The passage below describes an ear grafted onto a foot. List each feature of the foot that it gives as a reason for choosing the foot as the graft site.

> _Passage_:
== == ==

Scientists Graft Human Ear Onto Foot
Briefly

Scientists Graft Human Ear Onto Foot
"You can't simply put a body part on ice for that long, so the surgical team opted for a radical approach: save the ear by attaching it to somewhere else on the body. Per SCMP, Qiu said they chose the foot because the arteries and veins there are compatible with those found in the ear. The foot's skin and soft tissue are also similarly thin to the head's."
"The choice made sense in theory, but it was still a risk. Attaching a body part to a different site to preserve it, known as a heterotopic graft, is not uncommon during procedures like organ transplants. But doing this with an ear and foot had no precedent in medical history. Nonetheless, Qiu's team pulled it off. The initial grafting took ten hours, during which the surgeons meticulously connected the complex web of delicate veins."
A woman surnamed Sun suffered a workplace accident that tore off a large part of her scalp and completely severed her ear. Extensive damage to the scalp and vascular network made immediate reattachment impossible because the skull required months to heal. Surgeons performed a heterotopic graft, attaching the ear to the foot because the foot’s arteries, veins, skin, and soft tissue were compatible. The unprecedented ear-to-foot graft required ten hours of microsurgery to connect delicate veins. Five days after grafting the ear developed venous congestion and turned purplish black, and the team then worked to rescue it over the following five days with manual interventions.

== == ==

> _The data_:
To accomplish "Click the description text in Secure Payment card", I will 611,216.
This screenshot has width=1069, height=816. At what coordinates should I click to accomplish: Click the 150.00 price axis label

== == ==

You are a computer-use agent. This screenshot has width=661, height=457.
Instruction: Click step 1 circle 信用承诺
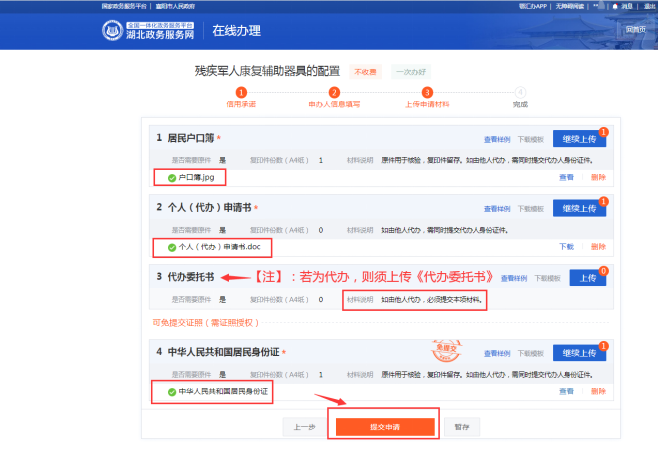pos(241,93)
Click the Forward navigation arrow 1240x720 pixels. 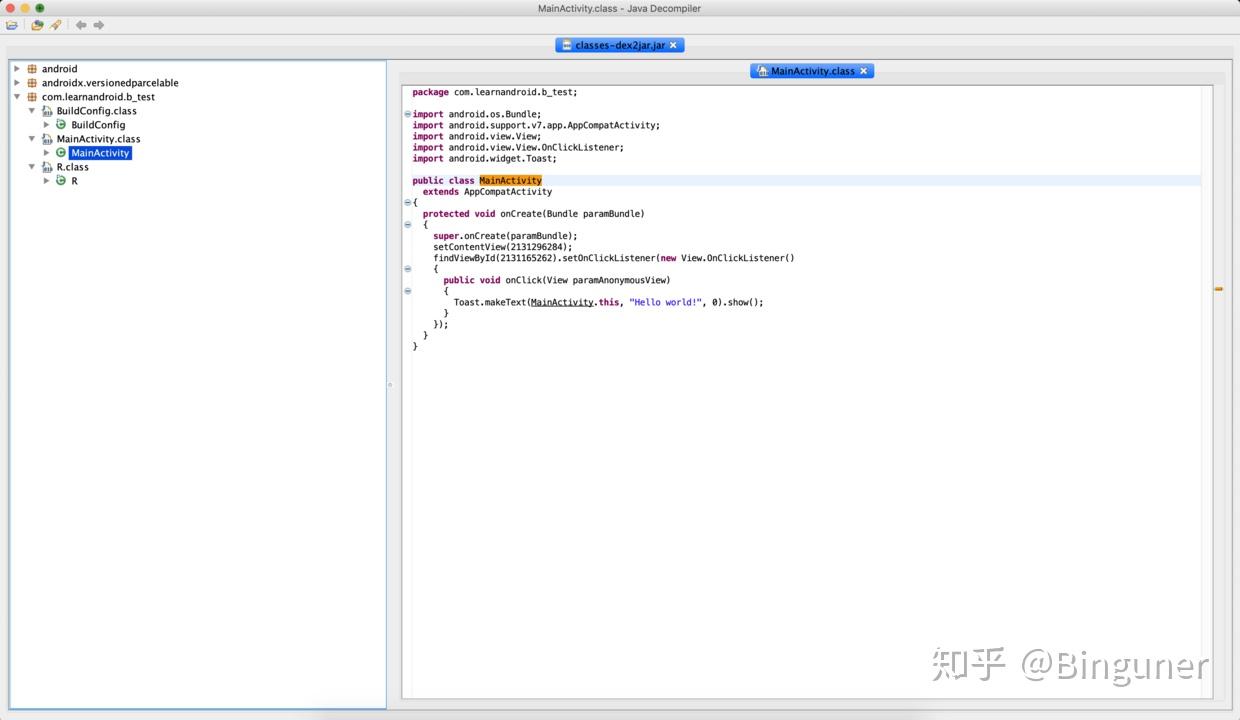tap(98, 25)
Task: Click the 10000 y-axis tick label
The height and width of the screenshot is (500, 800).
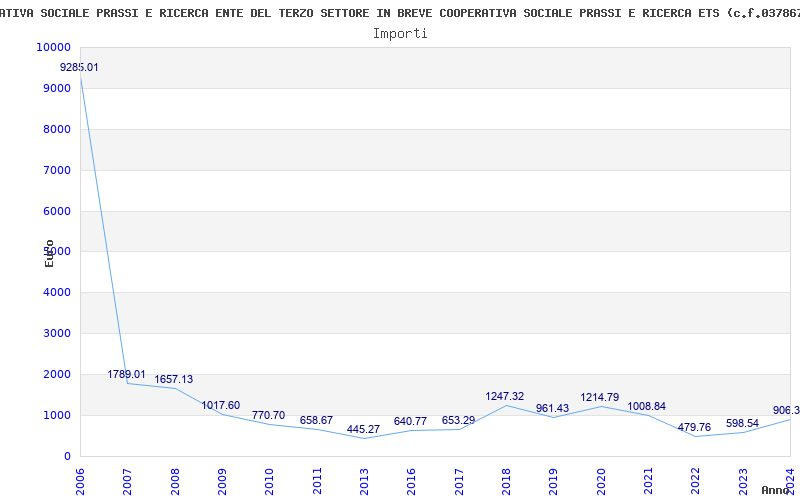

== == ==

> _Written solution_:
- Arteries
- Veins
- Skin
- Soft tissue